* Begin Source *

Whitelisting Internal Networks
Use NGINX’s geo and map directives to skip rate limiting for trusted networks:
upstream redis {
server 127.0.0.1:6379;
keepalive 1024;
}
upstream app_backend {
server 127.0.0.1:8080;
}
geo $limit {
default 1;
10.0.0.0/8 0;
172.16.0.0/12 0;
192.168.0.0/16 0;
}
map $limit $limit_key {
0 "";
1 $remote_addr;
}
server {
listen 80;
server_name example.com;
location / {
rate_limit $limit_key requests=30 period=1m burst=15;
rate_limit_pass redis;
rate_limit_headers on;
rate_limit_status 429;
proxy_pass http://app_backend;
}
}
When $limit_key is empty, the rate limit check is skipped. Internal services communicate freely while external traffic remains protected.
Production Timeout Tuning
In high-traffic environments, reduce Redis timeouts to fail fast:
upstream redis {
server 127.0.0.1:6379;
keepalive 1024;
}
server {
listen 80;
server_name example.com;
rate_limit_connect_timeout 100ms;
rate_limit_send_timeout 100ms;
rate_limit_read_timeout 100ms;
location /api/ {
rate_limit $remote_addr requests=60 period=1m burst=30;
rate_limit_pass redis;
rate_limit_headers on;
rate_limit_status 429;
proxy_pass http://api_backend;
}
}
Important Caveats
The return Directive Bypasses Rate Limiting
The NGINX return directive runs during the rewrite phase, before the preaccess phase where rate limiting executes. As a result, return short-circuits the rate limit check entirely:
# WARNING: rate limiting will NOT work here!
location /api {
rate_limit $remote_addr requests=10 period=1m burst=5;
rate_limit_pass redis;
return 200 "OK"; # Bypasses rate limiting!
}
Instead, use proxy_pass or try_files:
# CORRECT: rate limiting works with proxy_pass
location /api {
rate_limit $remote_addr requests=10 period=1m burst=5;
rate_limit_pass redis;
proxy_pass http://backend;
}
SELinux on RHEL-Based Systems
If NGINX cannot connect to Redis, you may see “Permission denied” errors in the NGINX error log. SELinux blocks the connection by default. Allow it with:
sudo setsebool -P httpd_can_network_connect 1
Redis High Availability
If Redis becomes unavailable, the module returns HTTP 503 (Service Temporarily Unavailable). Handle this gracefully with a fallback location:
error_page 502 503 = @fallback;
location @fallback {
# Allow the request through without rate limiting
proxy_pass http://backend;
}
Note that both 502 and 503 should be caught — the module may return either depending on the failure mode. For production, consider Redis Sentinel or Redis Cluster for automatic failover.

* End Source *
* Begin Source material *

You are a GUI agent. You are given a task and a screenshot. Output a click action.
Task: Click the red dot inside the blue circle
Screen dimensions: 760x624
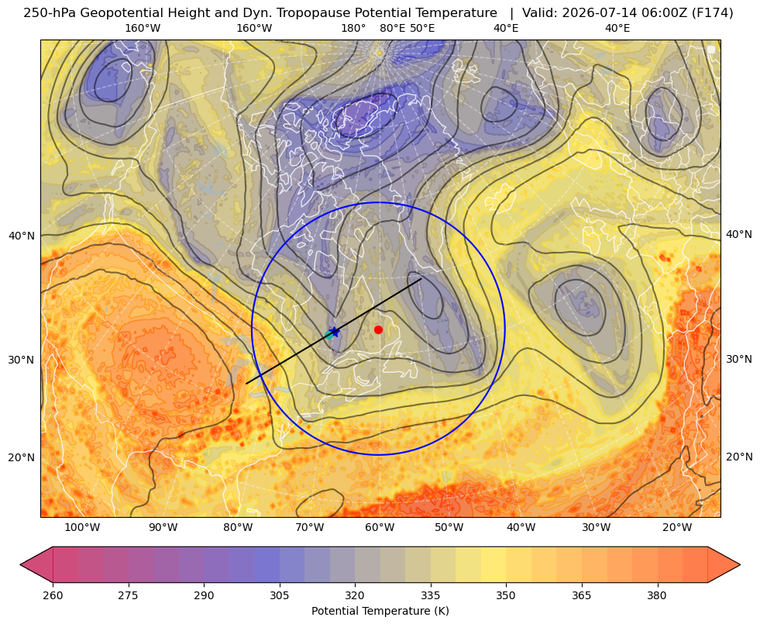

* End Source material *

Requirements:
a. Do these statements agree with the NGINX rate-limiting text? Answer yes or no for each, quoting the deciding words. (i) The return directive runs before the phase in which rate limiting executes. (ii) When Redis becomes unavailable, the module responds with HTTP 429. (iii) By default, SELinux permits NGINX to connect to Redis.
b. How would the NGINX rate-limiting text go on? Continue it from the point where it stops.
The data above is separate from the NGINX rate-limiting text.

Answers to the exercises:
a.
(i) Yes: "The NGINX return directive runs during the rewrite phase, before the preaccess phase where rate limiting executes."
(ii) No: "If Redis becomes unavailable, the module returns HTTP 503 (Service Temporarily Unavailable)."
(iii) No: "SELinux blocks the connection by default."

b.
Testing Your Configuration
After configuring rate limiting, verify everything works. First, test syntax:
sudo nginx -t
Then reload and send test requests:
sudo systemctl reload nginx
Observe the NGINX Redis rate limit headers by sending a burst:
for i in $(seq 1 10); do
echo "=== Request $i ==="
curl -sI http://localhost/api/ | grep -E "HTTP/|X-RateLimit|Retry"
done
You should see X-RateLimit-Remaining decrease with each request. Eventually, HTTP 429 responses appear with Retry-After.
Inspect Redis keys directly:
redis-cli KEYS "*"
Peek at a key’s state without consuming a token:
redis-cli RATER.LIMIT mykey 10 30 60 0
Performance Considerations
Each rate-limited request adds one Redis round-trip. To minimize latency:
- Use
keepaliveconnections: Thekeepalive 1024directive avoids TCP handshake overhead - Run Redis locally: A local round-trip adds less than 0.1ms
- Tune timeouts: Set connect/send/read timeouts to 100–500ms so Redis outages do not block requests
- Rate limit selectively: Apply limits only to sensitive endpoints (APIs, login pages, forms)
Troubleshooting
“unknown directive rate_limit”
The module is not loaded. Add to nginx.conf:
load_module modules/ngx_http_rate_limit_module.so;
Confirm the file exists:
ls /usr/lib64/nginx/modules/ngx_http_rate_limit_module.so
502 or 503 Errors on Rate-Limited Locations
NGINX cannot reach Redis. Check these items:
- Redis is running:
redis-cli ping→PONG - The redis-rate-limiter module is loaded:
redis-cli MODULE LIST→rater - SELinux allows connections:
setsebool -P httpd_can_network_connect 1 - The upstream address and port are correct
Rate Limiting Not Activating
Requests always pass through without limiting? Check:
- You are not using
returnin the same location - The rate limit key is not empty (empty keys skip the check)
rate_limit_passpoints to a valid upstream
Conclusion
The NGINX Redis rate limit module delivers distributed, centralized rate limiting across multiple NGINX instances. By leveraging the GCRA algorithm, it provides smoother throttling than simple counter approaches. The standard X-RateLimit-* headers help API clients self-throttle proactively.
For single-server setups, NGINX’s built-in limit_req may suffice. However, for multi-server architectures and API gateways, the NGINX Redis rate limit module is the right choice.
Source code: rate-limit-nginx-module on GitHub. Redis extension: redis-rate-limiter on GitHub.